Tutte le sere Emma Dante racconta a suo figlio una favola: "Altrimenti non vuole andare a dormire... E ogni volta devo andare di fantasia, per inventare un racconto nuovo. Sono tutte piccole storie, piccole trame che poi magari finiranno a teatro", sorride la celebre regista palermitana. Ammiratissima per le sue opere teatrali e cinematografiche (in aprile vedremo i suoi Vespri siciliani nel cartellone lirico del Comunale: di recente ha diretto anche i Dialogues des Carmelites che hanno inaugurato la stagione dell’Opera di Roma), Emma Dante ha spesso un approccio tagliente e perfino feroce. Ma in parallelo alle sue creazioni per i ‘grandi’, da diversi anni si ritaglia il tempo per dedicare spettacoli anche ai ragazzi. Come Scarpette rotte, libera rivisitazione delle Scarpette rosse di Andersen (coprodotta da Ert), che andrà in scena all’Arena del Sole domani alle 10 e alle 12, poi alle 17 di sabato 17 dicembre. Celine, una bimba povera, viene adottata da una ricca signora, ma il benessere e i capricci le faranno smarrire i valori più importanti. E le scarpette rosse la costringeranno a ballare fino allo sfinimento.

Signora Dante, cosa la attrae delle fiabe?

"Sono spesso sospese fra una verità cruda, e anche crudele, e una dimensione onirica. Anche i miei film a volte sono come delle fiabe. Nelle favole io vedo la possibilità di raccontare la morale e l’etica a quello che sarà il pubblico di domani".

Come ha affrontato le ‘Scarpette’ di Andersen?

LAVORO DA FARE
A – Trascrivi dall'intervista su Emma Dante il brano che comincia con le parole "Signora Dante, cosa" e si ferma dopo "le ‘Scarpette’ di Andersen?".
B – Secondo l'intervista su Emma Dante, le seguenti affermazioni sono corrette? Rispondi sì o no a ciascuna, citando le parole del testo che lo stabiliscono.
(i) Scarpette rotte andrà in scena all'Arena del Sole anche alle 17 di sabato 17 dicembre.
(ii) Celine viene adottata da un ricco signore.
(iii) Emma Dante racconta una favola a suo figlio una volta alla settimana.
C – Prosegui l'intervista su Emma Dante dal punto in cui si ferma.

VOCI ESTRATTE
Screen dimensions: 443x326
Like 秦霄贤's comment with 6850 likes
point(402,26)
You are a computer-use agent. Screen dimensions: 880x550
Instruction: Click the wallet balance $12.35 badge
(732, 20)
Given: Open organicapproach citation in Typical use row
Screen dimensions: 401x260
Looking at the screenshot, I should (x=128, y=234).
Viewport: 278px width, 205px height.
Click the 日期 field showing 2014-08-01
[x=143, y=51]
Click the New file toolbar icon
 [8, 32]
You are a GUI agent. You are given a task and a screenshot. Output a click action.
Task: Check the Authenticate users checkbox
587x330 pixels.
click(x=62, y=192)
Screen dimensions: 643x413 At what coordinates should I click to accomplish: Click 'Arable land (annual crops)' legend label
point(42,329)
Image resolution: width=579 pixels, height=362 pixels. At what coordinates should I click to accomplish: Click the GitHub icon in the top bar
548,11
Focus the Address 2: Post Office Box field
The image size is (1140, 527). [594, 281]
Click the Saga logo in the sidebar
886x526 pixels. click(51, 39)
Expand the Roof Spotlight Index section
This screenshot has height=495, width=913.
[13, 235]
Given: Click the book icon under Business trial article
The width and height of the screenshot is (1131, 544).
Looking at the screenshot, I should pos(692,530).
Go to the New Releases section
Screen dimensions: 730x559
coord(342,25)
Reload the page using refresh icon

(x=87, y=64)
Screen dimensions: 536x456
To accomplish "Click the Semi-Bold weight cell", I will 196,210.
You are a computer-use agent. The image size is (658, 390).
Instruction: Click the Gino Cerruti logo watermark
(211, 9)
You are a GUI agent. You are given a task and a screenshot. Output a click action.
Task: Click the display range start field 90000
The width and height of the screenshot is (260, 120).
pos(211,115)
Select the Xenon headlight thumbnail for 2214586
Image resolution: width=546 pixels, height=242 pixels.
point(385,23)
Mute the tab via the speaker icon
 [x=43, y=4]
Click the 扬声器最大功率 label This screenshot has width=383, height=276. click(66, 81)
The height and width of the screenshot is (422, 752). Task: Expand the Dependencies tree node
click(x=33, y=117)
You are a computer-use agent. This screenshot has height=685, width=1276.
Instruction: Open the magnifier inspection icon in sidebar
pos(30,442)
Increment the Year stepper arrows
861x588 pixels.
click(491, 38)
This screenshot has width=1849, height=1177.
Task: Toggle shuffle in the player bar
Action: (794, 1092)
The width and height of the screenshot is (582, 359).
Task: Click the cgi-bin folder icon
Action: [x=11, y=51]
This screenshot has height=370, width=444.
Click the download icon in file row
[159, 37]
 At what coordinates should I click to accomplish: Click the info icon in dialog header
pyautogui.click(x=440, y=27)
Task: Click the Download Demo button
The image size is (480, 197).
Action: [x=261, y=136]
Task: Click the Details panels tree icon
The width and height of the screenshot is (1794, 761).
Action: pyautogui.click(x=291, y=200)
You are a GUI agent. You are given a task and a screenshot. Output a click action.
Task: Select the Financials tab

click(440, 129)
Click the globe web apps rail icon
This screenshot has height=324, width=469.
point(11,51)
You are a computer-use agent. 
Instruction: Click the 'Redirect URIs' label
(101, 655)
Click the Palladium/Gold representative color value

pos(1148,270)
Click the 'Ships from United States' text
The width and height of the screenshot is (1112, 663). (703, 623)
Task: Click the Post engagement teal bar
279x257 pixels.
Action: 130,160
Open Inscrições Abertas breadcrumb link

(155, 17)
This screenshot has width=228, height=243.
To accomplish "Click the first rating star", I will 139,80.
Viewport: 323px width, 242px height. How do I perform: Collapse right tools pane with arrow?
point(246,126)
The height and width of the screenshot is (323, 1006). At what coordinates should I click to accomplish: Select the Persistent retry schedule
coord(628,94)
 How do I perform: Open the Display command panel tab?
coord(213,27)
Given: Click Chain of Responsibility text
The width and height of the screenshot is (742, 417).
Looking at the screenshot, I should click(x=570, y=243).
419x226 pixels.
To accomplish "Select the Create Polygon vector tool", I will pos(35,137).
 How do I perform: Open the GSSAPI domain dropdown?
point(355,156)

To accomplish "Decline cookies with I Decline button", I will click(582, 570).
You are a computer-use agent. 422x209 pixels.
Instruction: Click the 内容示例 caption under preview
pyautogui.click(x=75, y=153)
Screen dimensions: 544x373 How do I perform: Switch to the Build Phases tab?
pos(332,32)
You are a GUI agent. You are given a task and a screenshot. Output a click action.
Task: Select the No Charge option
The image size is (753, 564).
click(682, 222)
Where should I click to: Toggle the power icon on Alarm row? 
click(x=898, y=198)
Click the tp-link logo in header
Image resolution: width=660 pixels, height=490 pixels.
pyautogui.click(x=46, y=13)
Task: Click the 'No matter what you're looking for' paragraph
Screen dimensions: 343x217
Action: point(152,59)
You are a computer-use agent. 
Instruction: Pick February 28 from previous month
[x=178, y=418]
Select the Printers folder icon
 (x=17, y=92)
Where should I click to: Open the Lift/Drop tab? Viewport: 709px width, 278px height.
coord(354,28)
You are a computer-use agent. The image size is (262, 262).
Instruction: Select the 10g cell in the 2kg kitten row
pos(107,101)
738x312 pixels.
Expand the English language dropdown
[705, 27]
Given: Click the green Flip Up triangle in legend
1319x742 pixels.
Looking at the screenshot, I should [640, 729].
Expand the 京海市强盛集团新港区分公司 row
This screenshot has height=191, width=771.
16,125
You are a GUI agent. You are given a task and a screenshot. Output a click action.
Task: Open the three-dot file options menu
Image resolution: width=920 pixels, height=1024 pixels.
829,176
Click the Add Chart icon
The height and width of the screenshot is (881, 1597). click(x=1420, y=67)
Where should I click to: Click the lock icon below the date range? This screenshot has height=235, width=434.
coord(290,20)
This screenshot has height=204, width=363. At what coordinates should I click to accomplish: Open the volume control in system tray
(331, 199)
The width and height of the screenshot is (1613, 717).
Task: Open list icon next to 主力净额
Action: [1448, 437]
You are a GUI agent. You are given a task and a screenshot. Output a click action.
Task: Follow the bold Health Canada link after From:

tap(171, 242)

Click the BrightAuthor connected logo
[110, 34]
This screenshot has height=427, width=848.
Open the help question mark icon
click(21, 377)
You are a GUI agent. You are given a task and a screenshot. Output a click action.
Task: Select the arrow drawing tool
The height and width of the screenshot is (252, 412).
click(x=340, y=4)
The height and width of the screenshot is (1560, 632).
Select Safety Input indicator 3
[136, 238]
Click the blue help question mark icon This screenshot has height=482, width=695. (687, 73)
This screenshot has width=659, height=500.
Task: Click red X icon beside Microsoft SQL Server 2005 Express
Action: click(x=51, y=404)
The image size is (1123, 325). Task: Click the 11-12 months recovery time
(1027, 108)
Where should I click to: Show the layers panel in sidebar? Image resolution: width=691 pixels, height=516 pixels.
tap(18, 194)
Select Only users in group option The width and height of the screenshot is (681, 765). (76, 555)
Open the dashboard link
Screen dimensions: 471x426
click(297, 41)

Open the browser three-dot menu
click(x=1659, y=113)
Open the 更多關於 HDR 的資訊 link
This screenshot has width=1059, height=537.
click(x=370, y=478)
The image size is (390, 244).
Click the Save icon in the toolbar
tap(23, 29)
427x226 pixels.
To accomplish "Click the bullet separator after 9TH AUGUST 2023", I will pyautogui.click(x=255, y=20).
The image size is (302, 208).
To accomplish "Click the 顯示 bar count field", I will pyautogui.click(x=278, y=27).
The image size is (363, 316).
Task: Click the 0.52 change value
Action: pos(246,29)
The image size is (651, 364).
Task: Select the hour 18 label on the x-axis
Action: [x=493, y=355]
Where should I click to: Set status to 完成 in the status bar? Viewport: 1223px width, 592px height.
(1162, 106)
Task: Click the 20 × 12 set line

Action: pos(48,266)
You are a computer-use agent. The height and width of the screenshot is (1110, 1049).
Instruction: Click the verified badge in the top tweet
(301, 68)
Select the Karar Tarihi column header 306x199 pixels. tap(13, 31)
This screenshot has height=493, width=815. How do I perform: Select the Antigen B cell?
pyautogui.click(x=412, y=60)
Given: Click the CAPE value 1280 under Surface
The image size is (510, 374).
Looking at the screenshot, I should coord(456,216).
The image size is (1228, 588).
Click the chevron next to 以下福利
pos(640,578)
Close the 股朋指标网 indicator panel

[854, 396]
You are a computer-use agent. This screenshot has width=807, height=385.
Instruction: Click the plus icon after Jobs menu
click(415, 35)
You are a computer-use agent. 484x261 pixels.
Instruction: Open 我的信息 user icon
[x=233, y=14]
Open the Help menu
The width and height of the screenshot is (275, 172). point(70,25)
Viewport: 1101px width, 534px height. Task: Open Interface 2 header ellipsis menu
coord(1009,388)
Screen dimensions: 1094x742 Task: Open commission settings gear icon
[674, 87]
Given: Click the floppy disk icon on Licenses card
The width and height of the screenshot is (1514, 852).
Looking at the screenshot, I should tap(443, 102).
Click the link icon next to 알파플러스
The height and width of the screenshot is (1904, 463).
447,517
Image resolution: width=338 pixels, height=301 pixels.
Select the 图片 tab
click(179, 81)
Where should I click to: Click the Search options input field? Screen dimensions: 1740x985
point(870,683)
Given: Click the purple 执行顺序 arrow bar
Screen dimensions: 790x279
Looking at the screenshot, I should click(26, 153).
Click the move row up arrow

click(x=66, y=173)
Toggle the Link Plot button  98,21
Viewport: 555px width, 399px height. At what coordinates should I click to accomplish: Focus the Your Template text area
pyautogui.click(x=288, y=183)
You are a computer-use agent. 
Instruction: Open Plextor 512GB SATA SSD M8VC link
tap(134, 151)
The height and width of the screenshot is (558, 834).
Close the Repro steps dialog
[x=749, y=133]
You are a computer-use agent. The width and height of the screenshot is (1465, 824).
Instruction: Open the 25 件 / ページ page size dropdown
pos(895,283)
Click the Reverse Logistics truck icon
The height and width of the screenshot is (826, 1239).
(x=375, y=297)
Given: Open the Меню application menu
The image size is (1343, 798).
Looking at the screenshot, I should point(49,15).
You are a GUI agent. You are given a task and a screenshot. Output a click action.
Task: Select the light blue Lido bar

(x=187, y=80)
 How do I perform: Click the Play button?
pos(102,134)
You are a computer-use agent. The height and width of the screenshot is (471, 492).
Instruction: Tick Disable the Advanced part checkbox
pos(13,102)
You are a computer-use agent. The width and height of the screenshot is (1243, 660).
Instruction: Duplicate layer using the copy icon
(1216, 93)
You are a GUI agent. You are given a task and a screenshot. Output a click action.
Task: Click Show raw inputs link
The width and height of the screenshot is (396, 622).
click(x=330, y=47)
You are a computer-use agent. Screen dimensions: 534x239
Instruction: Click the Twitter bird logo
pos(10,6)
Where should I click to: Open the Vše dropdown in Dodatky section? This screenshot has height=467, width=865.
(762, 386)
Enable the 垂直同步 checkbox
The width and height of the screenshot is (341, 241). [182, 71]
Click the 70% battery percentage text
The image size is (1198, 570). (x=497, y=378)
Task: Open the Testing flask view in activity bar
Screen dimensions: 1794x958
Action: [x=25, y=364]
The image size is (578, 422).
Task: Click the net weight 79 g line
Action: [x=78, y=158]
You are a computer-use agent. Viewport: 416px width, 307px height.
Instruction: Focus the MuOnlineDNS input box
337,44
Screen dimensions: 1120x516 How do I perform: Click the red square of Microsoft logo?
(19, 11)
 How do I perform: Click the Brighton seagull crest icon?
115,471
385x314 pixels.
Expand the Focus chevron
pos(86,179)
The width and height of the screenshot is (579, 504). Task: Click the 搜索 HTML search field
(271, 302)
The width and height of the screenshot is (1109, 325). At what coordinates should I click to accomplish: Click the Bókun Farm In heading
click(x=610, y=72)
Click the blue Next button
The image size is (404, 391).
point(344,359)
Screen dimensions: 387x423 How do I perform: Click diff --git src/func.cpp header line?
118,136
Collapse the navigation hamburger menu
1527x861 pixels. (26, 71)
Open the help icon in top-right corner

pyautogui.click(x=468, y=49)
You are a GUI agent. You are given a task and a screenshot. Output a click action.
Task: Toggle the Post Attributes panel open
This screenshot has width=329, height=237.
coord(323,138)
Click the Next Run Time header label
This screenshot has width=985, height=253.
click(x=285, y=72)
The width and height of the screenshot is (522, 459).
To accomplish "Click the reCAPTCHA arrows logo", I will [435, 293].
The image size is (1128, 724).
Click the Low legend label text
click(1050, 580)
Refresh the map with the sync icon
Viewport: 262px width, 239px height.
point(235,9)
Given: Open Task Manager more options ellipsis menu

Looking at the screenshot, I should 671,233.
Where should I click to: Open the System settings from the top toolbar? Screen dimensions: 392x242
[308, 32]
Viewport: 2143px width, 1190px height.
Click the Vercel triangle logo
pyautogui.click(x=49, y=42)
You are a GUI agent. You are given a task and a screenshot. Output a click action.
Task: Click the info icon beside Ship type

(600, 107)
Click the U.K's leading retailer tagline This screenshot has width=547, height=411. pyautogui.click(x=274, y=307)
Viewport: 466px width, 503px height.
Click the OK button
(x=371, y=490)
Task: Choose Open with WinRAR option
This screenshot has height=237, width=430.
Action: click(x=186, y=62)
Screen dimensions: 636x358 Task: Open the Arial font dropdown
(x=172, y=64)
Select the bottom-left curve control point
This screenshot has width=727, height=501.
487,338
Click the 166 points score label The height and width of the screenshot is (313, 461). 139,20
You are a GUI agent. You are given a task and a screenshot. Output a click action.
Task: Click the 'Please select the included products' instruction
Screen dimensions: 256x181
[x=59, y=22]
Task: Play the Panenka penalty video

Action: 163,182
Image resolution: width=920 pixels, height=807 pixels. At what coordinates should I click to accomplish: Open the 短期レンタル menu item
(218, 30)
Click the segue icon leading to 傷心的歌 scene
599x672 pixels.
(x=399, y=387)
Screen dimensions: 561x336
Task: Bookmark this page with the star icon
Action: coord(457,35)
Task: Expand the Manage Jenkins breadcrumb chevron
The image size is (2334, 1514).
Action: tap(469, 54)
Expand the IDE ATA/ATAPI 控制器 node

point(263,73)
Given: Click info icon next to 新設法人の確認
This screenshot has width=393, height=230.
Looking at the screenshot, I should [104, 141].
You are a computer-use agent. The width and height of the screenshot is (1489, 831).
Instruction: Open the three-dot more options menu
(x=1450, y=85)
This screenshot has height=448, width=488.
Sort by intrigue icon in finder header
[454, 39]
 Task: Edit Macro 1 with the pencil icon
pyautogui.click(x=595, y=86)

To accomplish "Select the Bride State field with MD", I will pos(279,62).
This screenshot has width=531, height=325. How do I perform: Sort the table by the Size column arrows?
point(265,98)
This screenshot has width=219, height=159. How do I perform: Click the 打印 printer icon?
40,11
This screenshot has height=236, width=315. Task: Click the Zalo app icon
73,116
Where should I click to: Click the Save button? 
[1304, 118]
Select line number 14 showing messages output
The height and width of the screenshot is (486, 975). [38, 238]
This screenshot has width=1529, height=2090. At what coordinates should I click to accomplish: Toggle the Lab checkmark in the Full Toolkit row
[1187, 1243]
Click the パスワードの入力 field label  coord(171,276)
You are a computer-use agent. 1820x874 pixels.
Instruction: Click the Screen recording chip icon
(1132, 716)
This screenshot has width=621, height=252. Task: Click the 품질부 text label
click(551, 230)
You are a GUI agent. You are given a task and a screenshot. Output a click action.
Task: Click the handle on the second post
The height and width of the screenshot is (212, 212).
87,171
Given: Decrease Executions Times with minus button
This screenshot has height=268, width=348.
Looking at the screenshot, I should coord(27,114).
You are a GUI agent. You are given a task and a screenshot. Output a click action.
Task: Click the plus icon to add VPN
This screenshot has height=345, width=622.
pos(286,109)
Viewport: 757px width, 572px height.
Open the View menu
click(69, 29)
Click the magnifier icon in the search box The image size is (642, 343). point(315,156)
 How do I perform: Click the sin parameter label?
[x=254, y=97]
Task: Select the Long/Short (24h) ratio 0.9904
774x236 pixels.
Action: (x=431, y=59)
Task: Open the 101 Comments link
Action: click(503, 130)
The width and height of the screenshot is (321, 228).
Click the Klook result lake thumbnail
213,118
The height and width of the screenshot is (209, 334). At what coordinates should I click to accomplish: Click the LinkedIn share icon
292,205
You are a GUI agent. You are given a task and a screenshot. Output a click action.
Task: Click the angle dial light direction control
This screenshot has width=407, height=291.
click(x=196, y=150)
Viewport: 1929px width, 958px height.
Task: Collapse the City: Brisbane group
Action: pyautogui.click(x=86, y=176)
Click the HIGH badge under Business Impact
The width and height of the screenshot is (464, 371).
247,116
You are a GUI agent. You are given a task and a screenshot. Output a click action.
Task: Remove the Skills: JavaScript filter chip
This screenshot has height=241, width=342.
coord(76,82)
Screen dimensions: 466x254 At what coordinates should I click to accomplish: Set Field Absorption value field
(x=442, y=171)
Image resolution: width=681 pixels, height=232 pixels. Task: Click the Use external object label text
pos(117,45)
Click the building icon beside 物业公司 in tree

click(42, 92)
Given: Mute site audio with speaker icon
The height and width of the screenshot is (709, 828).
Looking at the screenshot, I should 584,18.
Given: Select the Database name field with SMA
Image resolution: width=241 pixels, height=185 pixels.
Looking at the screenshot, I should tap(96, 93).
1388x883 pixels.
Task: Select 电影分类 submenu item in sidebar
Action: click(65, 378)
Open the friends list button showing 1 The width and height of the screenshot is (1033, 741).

RISPOSTE AI COMPITI
A –
Signora Dante, cosa la attrae delle fiabe?

"Sono spesso sospese fra una verità cruda, e anche crudele, e una dimensione onirica. Anche i miei film a volte sono come delle fiabe. Nelle favole io vedo la possibilità di raccontare la morale e l’etica a quello che sarà il pubblico di domani".

Come ha affrontato le ‘Scarpette’ di Andersen?

B –
(i) Sì: "poi alle 17 di sabato 17 dicembre".
(ii) No: "viene adottata da una ricca signora".
(iii) No: "Tutte le sere Emma Dante racconta a suo figlio una favola".

C –
"Tutte le fiabe di Andersen sono spesso dure, parlano della morte bianca per parlare della vita. Sulla trama originale, come in un caleidoscopio, ho voluto inserire anche un altro racconto, la storia delle due scarpette sorelle, brutte e malconce, che vengono regalate a Celine. Sbiadite e bucate, saltano e danzano, finché torneranno rosse e brillanti. Perché la felicità non ha a che fare con la superbia e la vanità".

Quale messaggio possiamo trarne?

"Che non dobbiamo mai dimenticare o rinnegare le nostre origini, anche quando sono disgraziate. Quando si fa il salto, si acquista ricchezza, a volte ci si dimentica da dove si sia venuti". Capita anche oggi?

"Penso ai ragazzi di oggi che con il web hanno accesso a una marea di informazioni, con l’illusione di avere il mondo ai loro piedi. In questo mondo virtuale occorre stare attenti e cauti perché si rischia di perdere il contatto con la realtà. E subentra pure la noia, un’altra brutta bestia".

Lei è considerata regista anche provocatoria. Con i ragazzi utilizza un registro differente?

"Il teatro per ragazzi richiede grandissima responsabilità, come quello per gli adulti: non esiste un teatro di serie A o di serie B. Ovviamente alcuni temi non sarebbero adatti ai ragazzi che non sono ancora preparati ad affrontarli. Il linguaggio dei miei spettacoli per ragazzi è meno aggressivo, meno traumatico, ma non per questo meno diretto".

Perché?

"I giovani hanno l’adrenalina in corpo, si attivano prima, rispetto agli adulti. I grandi vanno (ri)svegliati, i ragazzi vanno soltanto aiutati e stimolati. Con loro è tutto più semplice".

Qual è la fiaba che ama di più? "Sicuramente Pinocchio, il caposaldo, l’acme di tutte di fiabe. E proprio per questo non la farò mai, come Amleto di Shakespeare. Per metterli in scena, dovrei avere qualcosa di nuovo da dire, qualcosa che sorprenda prima di tutto me stessa. Preferisco tenerli come icone".